How Samsung Moved Nokia’s Cheese
[Business Today]
Published date: 27th May 2012
Competition is fierce and kicking in India, not least between business magazines. Which is why we love being flies on the wall as we watch the 800-pound gorillas slug it out with the upstarts in their pens. The stories are always riveting. They tell us why long-time incumbents drowse at the top of the tree; why value-conscious Indians are willing to spend big bucks on newer devices and wheels; why the user experience is so important to coming up with the best products; and above all, why the government should stay out of competition.
It is interesting that we have the widest, most exciting, constantly innovative and consumer-delight choices in the two sectors that the Indian government has allowed the greatest competition in and permitted 100 per cent foreign investment in: mobile phones and automobiles. This fortnight. Special Correspondent Sunny Sen got his hands on both. In the cover story (page 48). he describes how South Korea’s Samsung has sneaked up on leader Nokia in the world’s second-largest and fastest-growing mobile market. The two phone makers are quite different of course. Nokia started as a paper maker in Finland in 1871. Samsung comes with a shorter history of manufacturing, from 1938, but is a true chaebol, a powerhouse that is most well known for its high-tech electronics. Both companies entered India in the mid-1990s, but Nokia became the brand of choice for millions of Indians suddenly experiencing the joy of calling up somebody anytime, anywhere. Mobile telephony was very different in those early years. I remember having to carry a SIM card for each city 1 travelled to, until GSM roaming arrived in 1998. Phone calls were expensive. Nokia grabbed commanding market share from its Western rivals, Ericsson and Motorola. Its phones were more rugged, and designed to withstand punishment in India from sweat, dust, trauma and much else. It became the Ambassador car of the chattering classes, with service centres all over the country. easily available parts, and dependability. It was even the first to lure our gardeners, vegetable vendors and migrant labourers with dual-SIM phones. But as aspirations grew, and our phones became handheld computers, and we began to use those thingummyjigs in our palms for information, music, games, and everything that a personal assistant does, Samsung sprang into the gap that Apple’s iPhone had failed to fill in India, with its smartphones – and that is where it also achieved world dominance in the first quarter of 2012. Nokia and Samsung share a major weakness – both are in danger of being commoditized hardware makers dependent on software owned by somebody else: Samsung on Google’s Android, and Nokia now on Microsoft’s Windows Phone. Nokia is retreating from its own Symbian platform; Samsung is toying with its bada and Tizen. Google, meanwhile, has bought Motorola and that is bad news for the only major hardware-and-software player, Research In Motion and its BlackBerry.

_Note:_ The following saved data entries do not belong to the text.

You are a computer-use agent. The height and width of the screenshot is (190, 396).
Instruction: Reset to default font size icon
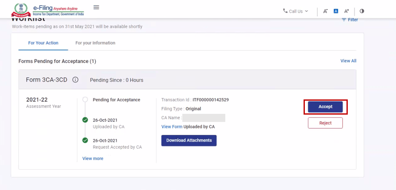[336, 11]
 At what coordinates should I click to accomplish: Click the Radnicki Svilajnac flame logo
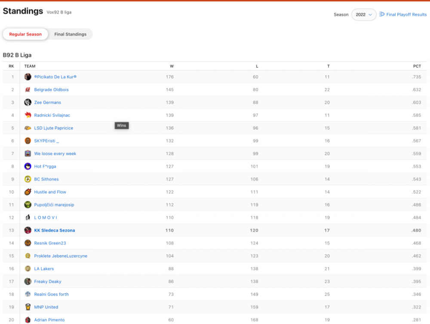[27, 115]
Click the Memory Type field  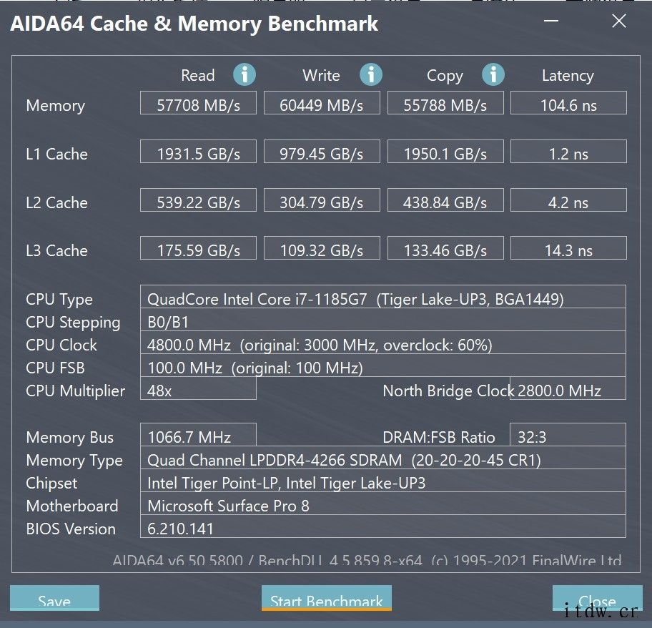tap(382, 460)
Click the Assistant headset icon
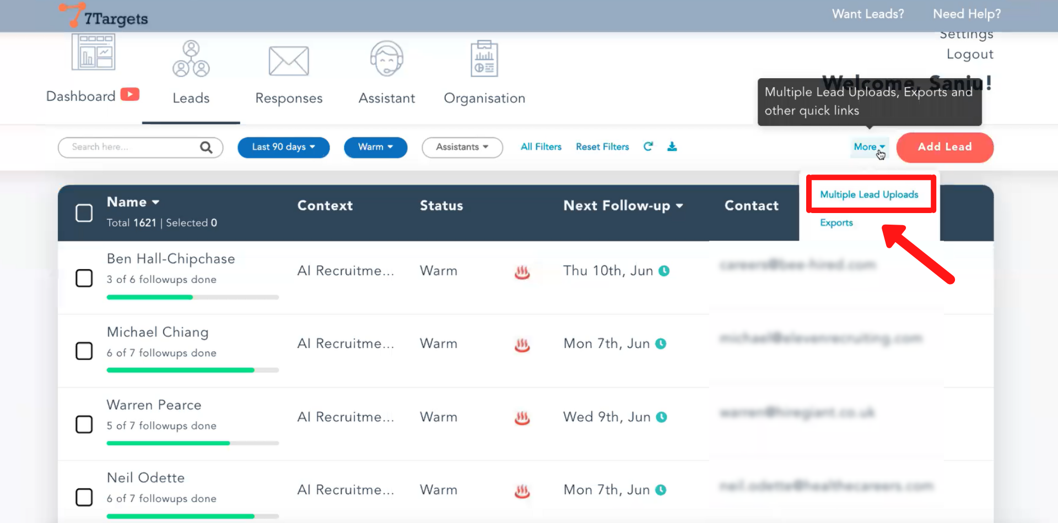Screen dimensions: 1058x523 (x=386, y=59)
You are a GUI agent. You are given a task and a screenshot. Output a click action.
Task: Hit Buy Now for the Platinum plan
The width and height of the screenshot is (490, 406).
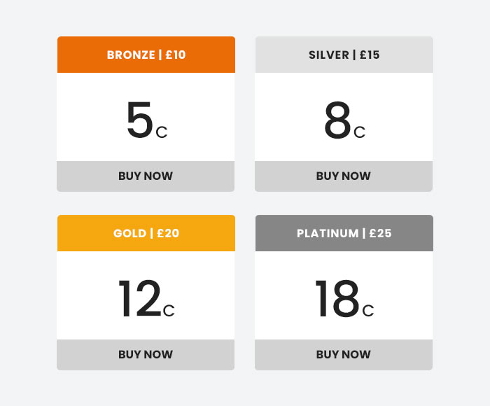(x=344, y=354)
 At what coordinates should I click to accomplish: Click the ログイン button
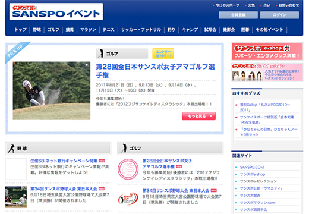tap(279, 15)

Sen and Executive Editor Suveen Sinha also narrate the tale from page 56 of another guerrilla attack of Audi overtaking once-market leader Mercedes and tailgating BMW in India’s exploding luxury car market. This is an all- German war and it is being fought on our crowded streets.
Ironically, another huge market that is in dire need of more foreign direct investment is India’s armaments industry. The government dreams of producing more than two-thirds of its air, sea and land defences domestically. This can only happen if the private sector plays a much larger role. Associate Editor Kushan Mitra, in a sweeping analysis starting on page 64, racks up the stark numbers: the private sector’s share is now a paltry $500 million, one per cent of the potential market of $50 billion.